PEP Screening/Identification

All relevant regulatory and supervisory bodies obligate that regulated entities should establish and maintain effective procedures (for example making reference to publicly available information and/or screening against commercially available databases) to determine whether a customer or a beneficial owner is a non-Hong Kong PEP.

Special Measures for PEPs

Regulations and statutory guidelines in Hong Kong mandate using a risk-based approach in determining the extent of enhanced due diligence measures when a customer is categorized as a Hong Kong PEP or an International Organization PEPs. However, the measures to be followed when a customer or a beneficial owner is identified as a non-Hong Kong PEP are strictly defined in AMLO that includes:

• Obtaining senior management approval before establishing or continuing existing business relationship
• Obtaining a source of wealth and source of funds that will be involved in a business relationship

A regulated entity isn’t required to apply enhanced due diligence measures in respect of a former PEP if, based on appropriate risk assessment, it determines that the former PEP doesn’t pose a high risk of money laundering or terrorist financing.

Penalties

Under Section 5 of AMLO, a financial institution that knowingly violates due diligence or record-keeping provisions may, upon conviction on indictment, face a fine of up to HK$1,000,000 and imprisonment for up to two years. The penalty of imprisonment increases to 7 years if such a violation involves the intent to defraud any relevant regulatory authority. Similar penalties also apply to employees or management of the financial institution who knowingly permit or cause financial institutions to contravene such provisions.

Sanctions Screening Requirements in Hong Kong

Scope of Sanction

All individuals and entities in Hong Kong are obliged to comply with financial sanctions, terrorist designations, and travel bans imposed by UNSC Resolutions. Regulated entities should additionally assess the scope and implications of regional (such as EU Sanctions) or unilateral sanctions (such as those issued by The Office of Foreign Assets Control (OFAC) of the USA) that may apply, particularly those relevant to their international operations.

Sanctions Compliance

All regulated entities should establish and maintain effective policies, procedures, and controls to ensure compliance with the relevant regulations and legislation on terrorism financing, financial sanctions, and proliferation financing. Breaching sanctions in Hong Kong may result in penalties like unlimited fines and up to 7 years imprisonment under the United Nations Sanctions Ordinance and up to 14 years imprisonment under the United Nations (Anti-Terrorism Measures) Ordinance.

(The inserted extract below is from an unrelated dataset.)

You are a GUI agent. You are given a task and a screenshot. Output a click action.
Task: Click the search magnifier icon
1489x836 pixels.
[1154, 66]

Sanctions Screening Using Commercially Available Databases in Hong Kong

Identifying and reporting transactions with sanctioned persons, terrorist suspects, and designated parties is obligatory. To achieve compliance with these obligations regulated entities should maintain an up-to-date database containing names and details of all such individuals and entities. Maintaining such an extensive database that needs frequent updates sourced from various jurisdictions across the globe requires the availability of resources, expertise, and investments for infrastructure. Alternatively, regulated entities could resort to commercially available databases (such as those maintained by some screening software or Regtech products).

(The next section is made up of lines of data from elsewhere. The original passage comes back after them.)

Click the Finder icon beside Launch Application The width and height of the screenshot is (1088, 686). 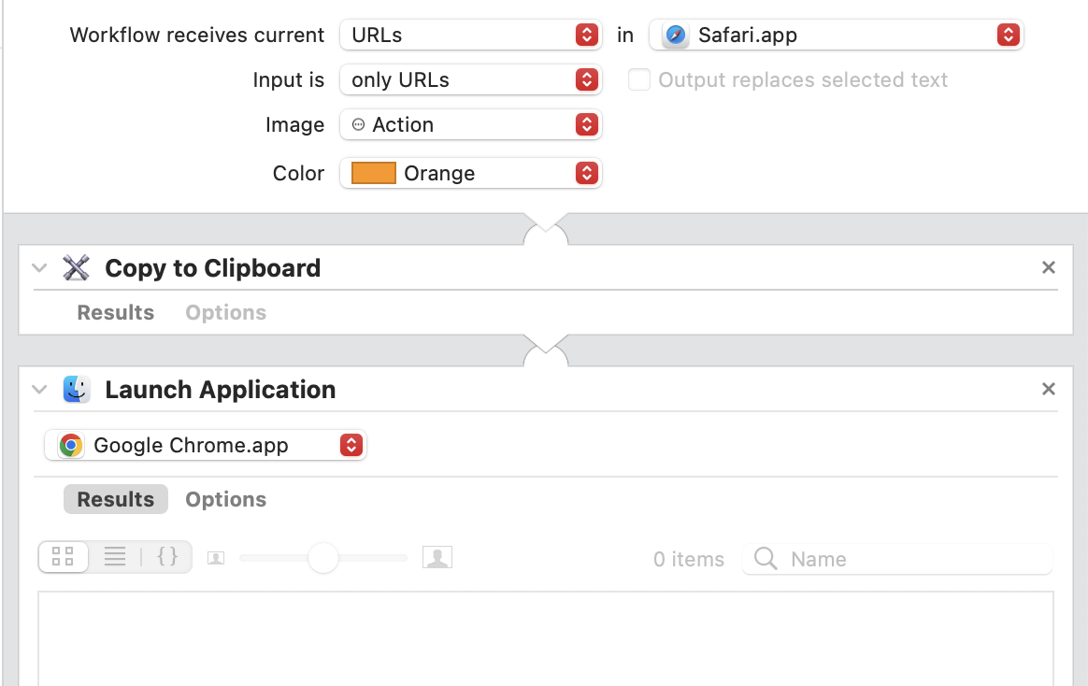(x=77, y=389)
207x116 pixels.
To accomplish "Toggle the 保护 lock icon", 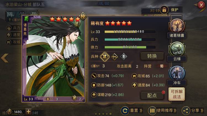I will click(164, 10).
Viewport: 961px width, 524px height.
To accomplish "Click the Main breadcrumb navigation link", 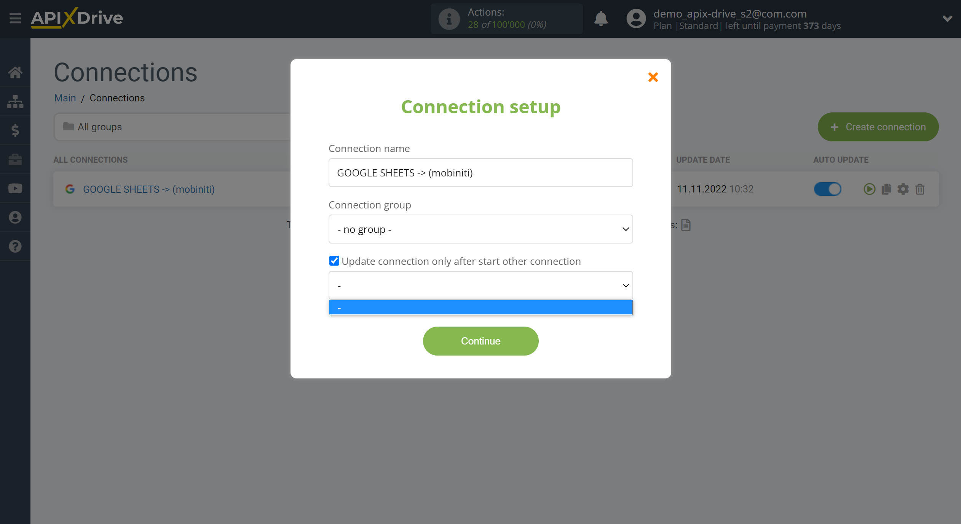I will [64, 98].
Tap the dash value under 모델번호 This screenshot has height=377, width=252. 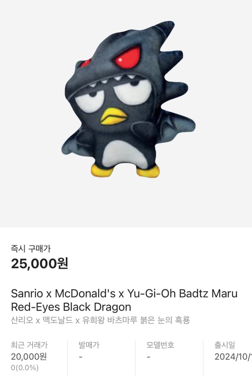point(148,357)
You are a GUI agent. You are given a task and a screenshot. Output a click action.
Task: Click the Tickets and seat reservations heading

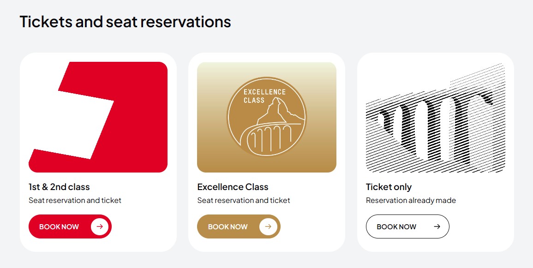pos(126,21)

To avoid establishing business relationships or conducting transactions with any terrorist suspects, designated or sanctioned individual entities or groups, regulated entities should implement an effective screening mechanism, which should include:

• screening new customers, connected parties, and any beneficial owners of the customers against sanctions and terrorist lists at the establishment of the relationship
• screening existing customers whenever there’s a change or update in sanctions or terrorist lists

Authorities in Hong Kong are encouraging the adoption of AML Regtech solutions to strengthen their risk assessment, screening, and transaction monitoring systems to tackle the harms caused by digital fraud and other financial crimes. Regulated businesses that adopt reliable AML software can enhance the efficiency of their operations, improve risk identification, and avoid administrative penalties and reputational risks.